Dear all,
I’m here since I’m still new to stan and still need to familiarize with this powerful tool.
My purpose is to simply fit a light curve (curve specifying the brightness of an object during a certain time) of a star during a microlensing phenomenon (put simply, we should notice an unusual increase in brightness following a specific curve).
In my possession as data
elements for stan I have: n
measurements of brightness (mags_obs
), the error on every measure of brightness (sigma
), and the time elapsed (time
).
The model I’m using is that every measurement mags_obs[i]
should be distributed as N(\mu, \sigma [i]),
where \mu is the theoric value of brightness under the phenomenon of microlensing and \sigma [i] is the error on the measure of mags_obs[i]
. The likelihood will thus have the form:
p(\{y_i\} | h) = \prod p( y_i | h) = \prod \frac{e^{\frac{(y_i - h(t))^2}{2\sigma^2}}}{Z}
The theoric value of \mu = \mu(t) is specified via the correct values of the 5 parameters of the model, namely:
h = h(t_0, \, t_e, \, u_0, \, Ibl, f), which are specific to the object causing the microlensing.
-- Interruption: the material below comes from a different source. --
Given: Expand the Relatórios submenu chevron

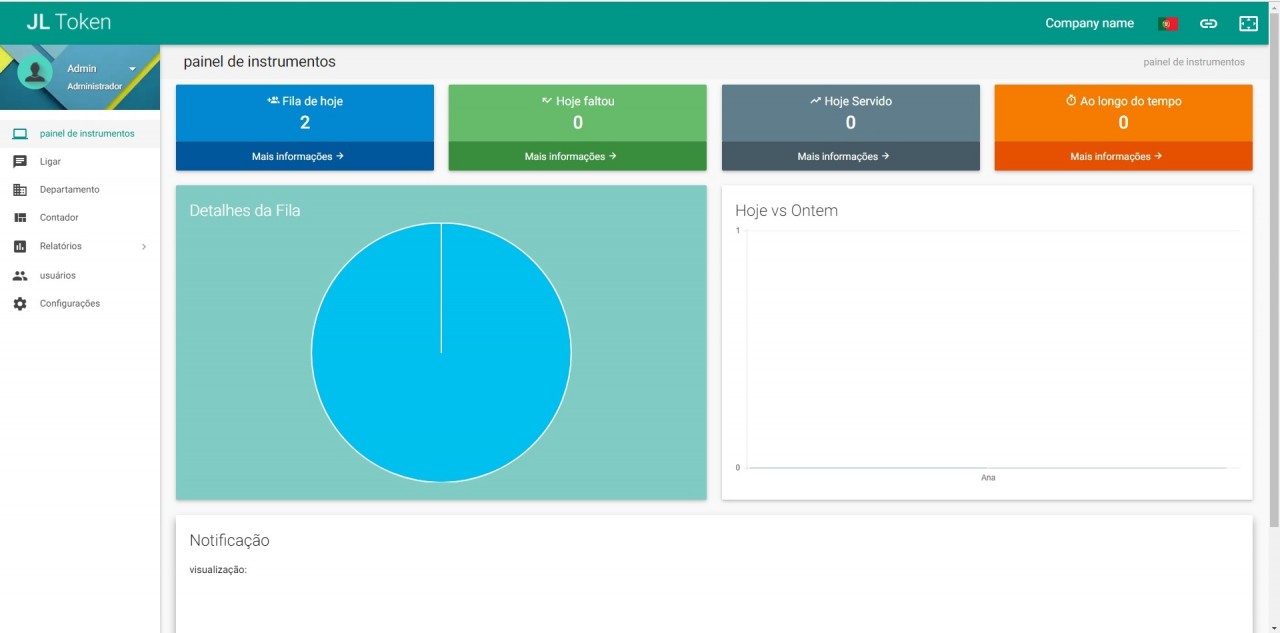Looking at the screenshot, I should (143, 246).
The relation is shown below inside the function block of the stan file:
functions {
real mag (data real t, real u0, real t0, real te, real Ibl, real f) {
real u_t = sqrt(u0^2 + ((t-t0)/te)^2);
real mu_t = (u_t^2 + 2)/(u_t*sqrt(u_t^2 + 4));
real Ltot = 10^(-Ibl/2.5); //total luminosity
real L1 = (1 - f)*Ltot; //lens luminosity
real L0 = f*Ltot; //stars luminosity
real L_t = L0*mu_t + L1;
real m = -2.5*log10(L_t);
return m;
}
}
data {
int<lower=1> n;
real mags_obs[n];
real t[n];
real sigma[n];
}
parameters {
real t0;
real te;
real u0;
real Ibl;
real f;
}
model {
real mu;
t0 ~ uniform(2450000,2470000); //priors
te ~ uniform(20, 30);
u0 ~ uniform(0, 1);
Ibl ~ uniform(10,20);
f ~ uniform(0, 1);
for (i in 1:n) {
mu = mag(t[i], u0, t0, te, Ibl, f);
mags_obs[i] ~ normal(mu, sigma[i]); //liklelihood
}
}
So the problem is that I constatly get warining messages like:
1: There were 2475 divergent transitions after warmup. See
http://mc-stan.org/misc/warnings.html#divergent-transitions-after-warmup
to find out why this is a problem and how to eliminate them.
2: There were 1 chains where the estimated Bayesian Fraction of Missing Information was low. See
http://mc-stan.org/misc/warnings.html#bfmi-low
3: Examine the pairs() plot to diagnose sampling problems
with unreliable means and incorrect predictions of the parameters. For example, these are the diagnostic plot of three of the sought parameters, with iter = 5000
, good starting values and all other options are left by default.
I tried also with a high iteration number and with different adapt_value
, but I got the same unsatisfying results nevertheless.
Is there something wrong with my implementation? This is a known phenomenon on which I’ve already worked before, so I’m trying to translate in stan to see the increase in performance.
For clarity I’ll show here an example of a fitted light curve over a set of observations of brightness magnitude:
Anyone have a clue on why it behaves like this? Thank you!!